Vingt ans, cela peut sembler long, mais pour Bernard Kervyn, fondateur de Mekong Plus, une ONG basée au Viêt Nam et au Cambodge qui s’est engagée dans le développement des zones rurales défavorisées des deux pays, ce fut un voyage bien mérité, fait de larmes et de joie, souvent pour assister au renouveau de la vie de certains de ses bénéficiaires les plus pauvres.
Un nouveau départ motivé par les expériences en Asie du Sud
Profondément motivé par l’agronome français René Dumont, dont le livre illustrait des scènes de pauvreté en Inde, Bernard est parti au Bangladesh pour rejoindre une ONG pendant plus de dix ans. Il a ensuite apporté au Vietnam, avec son épouse, la précieuse expérience acquise en Asie du Sud pour créer Vietnam Plus. L’organisation a depuis été rebaptisée Mekong Plus pour refléter son engagement envers le Viêt Nam et le Cambodge, qui partagent la région géographique du Mékong.

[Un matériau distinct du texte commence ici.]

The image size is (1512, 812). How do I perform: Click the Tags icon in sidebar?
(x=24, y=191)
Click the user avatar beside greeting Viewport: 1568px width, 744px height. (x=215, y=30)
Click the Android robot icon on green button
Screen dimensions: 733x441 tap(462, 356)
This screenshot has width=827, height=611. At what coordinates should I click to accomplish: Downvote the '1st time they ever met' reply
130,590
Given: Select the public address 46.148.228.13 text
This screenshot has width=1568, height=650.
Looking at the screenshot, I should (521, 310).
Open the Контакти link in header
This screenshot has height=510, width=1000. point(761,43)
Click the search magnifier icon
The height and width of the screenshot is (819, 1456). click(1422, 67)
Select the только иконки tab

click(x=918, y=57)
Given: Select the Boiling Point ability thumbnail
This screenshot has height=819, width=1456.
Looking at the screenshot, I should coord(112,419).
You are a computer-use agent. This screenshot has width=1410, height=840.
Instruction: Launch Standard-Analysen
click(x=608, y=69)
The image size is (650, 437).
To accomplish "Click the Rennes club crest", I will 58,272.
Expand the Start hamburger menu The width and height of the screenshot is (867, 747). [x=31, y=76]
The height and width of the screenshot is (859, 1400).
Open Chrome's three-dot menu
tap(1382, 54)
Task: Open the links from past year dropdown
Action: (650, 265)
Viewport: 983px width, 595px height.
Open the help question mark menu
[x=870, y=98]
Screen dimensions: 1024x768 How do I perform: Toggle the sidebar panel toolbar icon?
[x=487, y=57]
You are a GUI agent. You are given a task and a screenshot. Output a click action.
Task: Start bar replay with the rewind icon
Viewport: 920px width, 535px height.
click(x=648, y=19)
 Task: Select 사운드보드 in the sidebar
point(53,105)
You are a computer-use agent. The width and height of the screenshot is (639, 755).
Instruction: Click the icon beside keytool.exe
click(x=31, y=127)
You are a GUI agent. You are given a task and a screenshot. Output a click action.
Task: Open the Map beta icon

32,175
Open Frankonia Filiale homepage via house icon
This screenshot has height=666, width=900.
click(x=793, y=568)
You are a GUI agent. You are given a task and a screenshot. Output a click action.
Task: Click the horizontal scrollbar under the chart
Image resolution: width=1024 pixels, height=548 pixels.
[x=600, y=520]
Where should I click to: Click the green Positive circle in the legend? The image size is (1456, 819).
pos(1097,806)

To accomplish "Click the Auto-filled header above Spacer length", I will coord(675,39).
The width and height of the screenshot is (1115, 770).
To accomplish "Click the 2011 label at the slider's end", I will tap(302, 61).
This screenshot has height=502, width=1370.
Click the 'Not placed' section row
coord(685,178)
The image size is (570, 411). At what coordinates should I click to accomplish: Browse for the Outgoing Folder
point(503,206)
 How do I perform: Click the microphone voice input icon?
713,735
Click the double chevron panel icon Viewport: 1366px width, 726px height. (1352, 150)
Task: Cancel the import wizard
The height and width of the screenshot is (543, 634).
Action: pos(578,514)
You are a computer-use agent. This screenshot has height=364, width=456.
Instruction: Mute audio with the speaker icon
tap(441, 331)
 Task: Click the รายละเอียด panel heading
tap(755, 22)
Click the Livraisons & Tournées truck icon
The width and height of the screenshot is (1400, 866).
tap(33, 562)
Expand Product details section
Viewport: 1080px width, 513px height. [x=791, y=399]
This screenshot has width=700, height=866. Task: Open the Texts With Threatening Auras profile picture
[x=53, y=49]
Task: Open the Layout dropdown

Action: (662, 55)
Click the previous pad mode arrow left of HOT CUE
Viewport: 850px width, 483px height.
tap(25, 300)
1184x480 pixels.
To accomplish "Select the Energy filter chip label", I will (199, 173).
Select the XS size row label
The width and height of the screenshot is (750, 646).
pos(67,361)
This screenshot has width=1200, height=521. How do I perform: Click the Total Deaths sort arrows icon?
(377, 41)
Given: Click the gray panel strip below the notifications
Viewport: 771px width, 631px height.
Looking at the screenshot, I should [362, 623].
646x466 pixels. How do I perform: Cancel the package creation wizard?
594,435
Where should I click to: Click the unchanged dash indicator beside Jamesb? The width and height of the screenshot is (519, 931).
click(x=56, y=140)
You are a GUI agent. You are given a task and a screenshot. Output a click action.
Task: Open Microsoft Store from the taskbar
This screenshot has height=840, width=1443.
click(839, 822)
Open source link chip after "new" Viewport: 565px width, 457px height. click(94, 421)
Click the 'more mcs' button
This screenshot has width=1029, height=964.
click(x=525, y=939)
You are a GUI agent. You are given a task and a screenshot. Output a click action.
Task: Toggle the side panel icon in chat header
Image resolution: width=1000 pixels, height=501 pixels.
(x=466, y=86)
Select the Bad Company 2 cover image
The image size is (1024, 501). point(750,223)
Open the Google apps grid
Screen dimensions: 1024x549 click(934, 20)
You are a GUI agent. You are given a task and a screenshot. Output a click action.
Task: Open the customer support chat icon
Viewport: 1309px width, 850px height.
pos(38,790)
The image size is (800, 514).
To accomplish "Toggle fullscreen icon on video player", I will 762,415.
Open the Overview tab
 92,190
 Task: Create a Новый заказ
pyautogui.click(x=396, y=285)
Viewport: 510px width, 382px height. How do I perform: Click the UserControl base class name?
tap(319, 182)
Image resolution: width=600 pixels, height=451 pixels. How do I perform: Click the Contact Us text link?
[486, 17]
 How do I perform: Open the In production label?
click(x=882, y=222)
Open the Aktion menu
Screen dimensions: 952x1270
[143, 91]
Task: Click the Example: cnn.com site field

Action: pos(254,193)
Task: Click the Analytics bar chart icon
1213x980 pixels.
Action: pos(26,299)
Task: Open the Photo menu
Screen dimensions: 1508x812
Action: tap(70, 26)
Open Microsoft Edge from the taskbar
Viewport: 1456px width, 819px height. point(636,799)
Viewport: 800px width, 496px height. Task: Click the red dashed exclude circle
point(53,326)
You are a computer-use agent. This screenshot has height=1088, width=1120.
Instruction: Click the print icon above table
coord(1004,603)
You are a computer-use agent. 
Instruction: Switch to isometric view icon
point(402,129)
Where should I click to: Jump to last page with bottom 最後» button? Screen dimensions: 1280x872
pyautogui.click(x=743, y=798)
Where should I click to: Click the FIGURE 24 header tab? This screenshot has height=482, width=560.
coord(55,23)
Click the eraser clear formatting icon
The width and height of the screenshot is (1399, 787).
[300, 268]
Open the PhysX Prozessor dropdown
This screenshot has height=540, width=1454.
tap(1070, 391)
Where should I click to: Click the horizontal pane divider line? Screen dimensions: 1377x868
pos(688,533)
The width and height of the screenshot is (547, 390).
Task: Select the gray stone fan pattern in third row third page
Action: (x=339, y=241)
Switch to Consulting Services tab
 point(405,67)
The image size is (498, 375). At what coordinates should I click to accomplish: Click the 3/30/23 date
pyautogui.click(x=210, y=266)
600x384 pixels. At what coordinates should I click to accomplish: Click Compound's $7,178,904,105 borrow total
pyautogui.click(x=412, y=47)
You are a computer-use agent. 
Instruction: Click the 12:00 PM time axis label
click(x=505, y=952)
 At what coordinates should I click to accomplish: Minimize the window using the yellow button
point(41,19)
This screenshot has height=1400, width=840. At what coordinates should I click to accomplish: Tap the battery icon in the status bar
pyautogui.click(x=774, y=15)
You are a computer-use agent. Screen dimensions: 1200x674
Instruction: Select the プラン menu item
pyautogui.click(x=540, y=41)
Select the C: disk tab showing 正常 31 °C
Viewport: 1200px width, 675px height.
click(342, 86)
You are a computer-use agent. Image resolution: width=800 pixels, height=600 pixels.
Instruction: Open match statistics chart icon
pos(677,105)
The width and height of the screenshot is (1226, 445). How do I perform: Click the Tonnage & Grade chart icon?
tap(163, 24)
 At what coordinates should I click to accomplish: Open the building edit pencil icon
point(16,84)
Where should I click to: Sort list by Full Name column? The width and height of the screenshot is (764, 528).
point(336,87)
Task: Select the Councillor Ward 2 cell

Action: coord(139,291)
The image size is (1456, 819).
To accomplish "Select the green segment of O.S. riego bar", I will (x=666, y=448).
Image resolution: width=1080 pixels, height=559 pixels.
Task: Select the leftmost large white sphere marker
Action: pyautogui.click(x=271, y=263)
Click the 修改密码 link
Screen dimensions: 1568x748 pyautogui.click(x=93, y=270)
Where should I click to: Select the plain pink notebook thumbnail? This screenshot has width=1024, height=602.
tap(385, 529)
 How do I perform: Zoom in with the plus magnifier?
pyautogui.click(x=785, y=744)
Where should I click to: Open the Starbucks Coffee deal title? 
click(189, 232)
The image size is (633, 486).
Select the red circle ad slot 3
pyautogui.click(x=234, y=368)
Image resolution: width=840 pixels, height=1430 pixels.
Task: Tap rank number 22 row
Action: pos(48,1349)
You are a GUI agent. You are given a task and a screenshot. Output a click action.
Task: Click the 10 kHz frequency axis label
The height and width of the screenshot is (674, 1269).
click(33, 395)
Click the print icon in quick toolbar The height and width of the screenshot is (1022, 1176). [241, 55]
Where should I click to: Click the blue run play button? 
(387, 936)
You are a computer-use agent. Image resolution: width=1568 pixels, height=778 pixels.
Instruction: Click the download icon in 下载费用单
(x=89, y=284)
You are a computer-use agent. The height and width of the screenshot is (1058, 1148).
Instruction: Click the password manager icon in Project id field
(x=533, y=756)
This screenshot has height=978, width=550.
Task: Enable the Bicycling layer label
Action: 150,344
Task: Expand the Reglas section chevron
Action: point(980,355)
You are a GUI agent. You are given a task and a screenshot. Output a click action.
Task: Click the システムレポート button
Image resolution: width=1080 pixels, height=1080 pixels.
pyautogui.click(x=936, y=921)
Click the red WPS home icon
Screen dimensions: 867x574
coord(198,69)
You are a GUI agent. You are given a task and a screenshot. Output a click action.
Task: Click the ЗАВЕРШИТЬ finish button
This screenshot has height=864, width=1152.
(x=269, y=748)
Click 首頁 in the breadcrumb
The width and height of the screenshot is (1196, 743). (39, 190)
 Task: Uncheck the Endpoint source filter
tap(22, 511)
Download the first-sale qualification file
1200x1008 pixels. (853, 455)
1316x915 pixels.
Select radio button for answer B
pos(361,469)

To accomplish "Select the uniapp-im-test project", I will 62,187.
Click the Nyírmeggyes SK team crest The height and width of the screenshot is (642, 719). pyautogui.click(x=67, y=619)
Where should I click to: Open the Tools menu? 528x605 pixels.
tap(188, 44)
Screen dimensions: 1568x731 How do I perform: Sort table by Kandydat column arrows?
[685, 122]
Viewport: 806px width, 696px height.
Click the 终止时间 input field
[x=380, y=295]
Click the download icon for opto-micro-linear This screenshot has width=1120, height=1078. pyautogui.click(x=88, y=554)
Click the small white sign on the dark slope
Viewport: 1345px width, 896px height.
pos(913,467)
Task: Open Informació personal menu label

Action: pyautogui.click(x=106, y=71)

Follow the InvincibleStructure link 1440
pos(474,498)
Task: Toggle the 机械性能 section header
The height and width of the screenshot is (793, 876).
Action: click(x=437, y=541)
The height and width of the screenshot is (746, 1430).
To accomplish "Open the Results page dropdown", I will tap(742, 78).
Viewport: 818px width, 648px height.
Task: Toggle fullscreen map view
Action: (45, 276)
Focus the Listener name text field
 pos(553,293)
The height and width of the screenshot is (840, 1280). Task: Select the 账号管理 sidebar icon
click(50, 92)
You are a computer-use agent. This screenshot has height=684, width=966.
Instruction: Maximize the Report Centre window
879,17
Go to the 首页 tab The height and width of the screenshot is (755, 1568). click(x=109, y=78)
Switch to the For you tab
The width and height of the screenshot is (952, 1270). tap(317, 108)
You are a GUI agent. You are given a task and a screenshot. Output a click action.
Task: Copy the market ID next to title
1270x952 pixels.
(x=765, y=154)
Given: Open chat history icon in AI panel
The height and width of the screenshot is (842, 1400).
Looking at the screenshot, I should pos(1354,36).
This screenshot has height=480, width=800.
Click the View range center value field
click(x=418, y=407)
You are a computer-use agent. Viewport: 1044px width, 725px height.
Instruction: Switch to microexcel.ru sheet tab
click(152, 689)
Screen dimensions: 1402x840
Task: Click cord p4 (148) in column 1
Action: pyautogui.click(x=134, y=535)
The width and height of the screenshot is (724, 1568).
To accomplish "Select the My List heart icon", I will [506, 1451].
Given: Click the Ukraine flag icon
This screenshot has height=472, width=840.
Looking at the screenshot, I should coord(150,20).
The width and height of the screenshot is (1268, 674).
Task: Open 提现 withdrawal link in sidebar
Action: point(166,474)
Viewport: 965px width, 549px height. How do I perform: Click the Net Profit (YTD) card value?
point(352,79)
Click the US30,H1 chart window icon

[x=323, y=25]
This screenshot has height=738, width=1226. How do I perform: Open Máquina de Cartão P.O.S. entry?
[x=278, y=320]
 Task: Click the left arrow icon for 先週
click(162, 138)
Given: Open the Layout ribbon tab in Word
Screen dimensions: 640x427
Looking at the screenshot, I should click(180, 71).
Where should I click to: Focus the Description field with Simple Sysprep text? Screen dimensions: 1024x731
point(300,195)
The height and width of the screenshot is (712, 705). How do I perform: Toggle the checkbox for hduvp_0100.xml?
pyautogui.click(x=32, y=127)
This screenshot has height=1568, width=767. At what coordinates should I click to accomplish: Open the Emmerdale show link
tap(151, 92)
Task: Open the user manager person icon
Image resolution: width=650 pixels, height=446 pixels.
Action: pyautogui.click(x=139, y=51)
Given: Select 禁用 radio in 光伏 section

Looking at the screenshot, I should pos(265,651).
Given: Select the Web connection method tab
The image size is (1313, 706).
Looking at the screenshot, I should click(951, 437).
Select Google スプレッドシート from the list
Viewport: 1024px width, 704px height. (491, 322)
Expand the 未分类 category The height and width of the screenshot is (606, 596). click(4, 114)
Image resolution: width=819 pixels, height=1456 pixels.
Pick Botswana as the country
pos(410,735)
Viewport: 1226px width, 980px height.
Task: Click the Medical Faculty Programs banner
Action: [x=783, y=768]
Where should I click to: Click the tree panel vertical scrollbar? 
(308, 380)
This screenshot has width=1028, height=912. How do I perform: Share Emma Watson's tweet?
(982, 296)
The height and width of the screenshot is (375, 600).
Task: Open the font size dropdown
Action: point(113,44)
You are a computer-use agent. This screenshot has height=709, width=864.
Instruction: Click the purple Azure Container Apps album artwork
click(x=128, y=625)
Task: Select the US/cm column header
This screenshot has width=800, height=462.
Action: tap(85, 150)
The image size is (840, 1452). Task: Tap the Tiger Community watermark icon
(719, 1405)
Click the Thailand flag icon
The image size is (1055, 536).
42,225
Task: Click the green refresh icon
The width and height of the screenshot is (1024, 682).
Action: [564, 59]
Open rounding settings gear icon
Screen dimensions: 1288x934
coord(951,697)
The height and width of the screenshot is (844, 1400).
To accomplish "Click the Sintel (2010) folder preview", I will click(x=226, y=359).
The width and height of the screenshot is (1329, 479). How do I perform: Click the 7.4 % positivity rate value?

« Lorsque nous avons démarré [l’organisation] en 1994, il n’y avait pas de culture du travail social et pratiquement personne n’avait d’expérience dans ce domaine », a révélé Bernard.
Au début du projet, il était courant que des citadins rejoignent l’équipe et soient « choqués » par la vie dans les zones rurales et partent pour la grande ville en quelques jours. Peu après le premier voyage inaugural de Bernard dans la province côtière de Bình Thuận, alors très pauvre, d’anciens collègues et amis de diverses ONG avec lesquelles il avait travaillé ont décidé de donner un coup de main financier, ce qui a permis à Mékong Plus de faire un bond en avant dans ses premiers efforts.
Une femme nettoie sa vaisselle au bord de la rivière dans un village rural du delta du Mékong.
Une myriade de stratégies développées sur deux décennies
L’une des premières stratégies conçues par Bernard et son équipe a été le cofinancement.
« [Au début], nous n’avions pas l’intention de nous lancer dans la construction de ponts et de routes », explique Bernard en toute sincérité. Il a alors demandé aux dirigeants d’un village ce qu’ils pouvaient apporter, et a finalement été surpris de constater que les villageois avaient décidé à l’unanimité de prendre en charge 75 % des coûts. Cela est finalement devenu le protocole standard pour la plupart des projets soutenus par Mékong Plus.
« Les ponts étaient bien construits, solides et faits pour durer, et moins chers aussi », a remarqué Bernard. Lui et l’équipe ont réalisé que la participation de la communauté et le sentiment d’appropriation étaient essentiels à la réussite des programmes. Ce principe a été réadapté aux premiers programmes de latrines scolaires de Mékong Plus, dans le cadre desquels Mékong Plus remboursait aux écoles disposant des toilettes les plus propres une part importante des coûts de construction initiaux.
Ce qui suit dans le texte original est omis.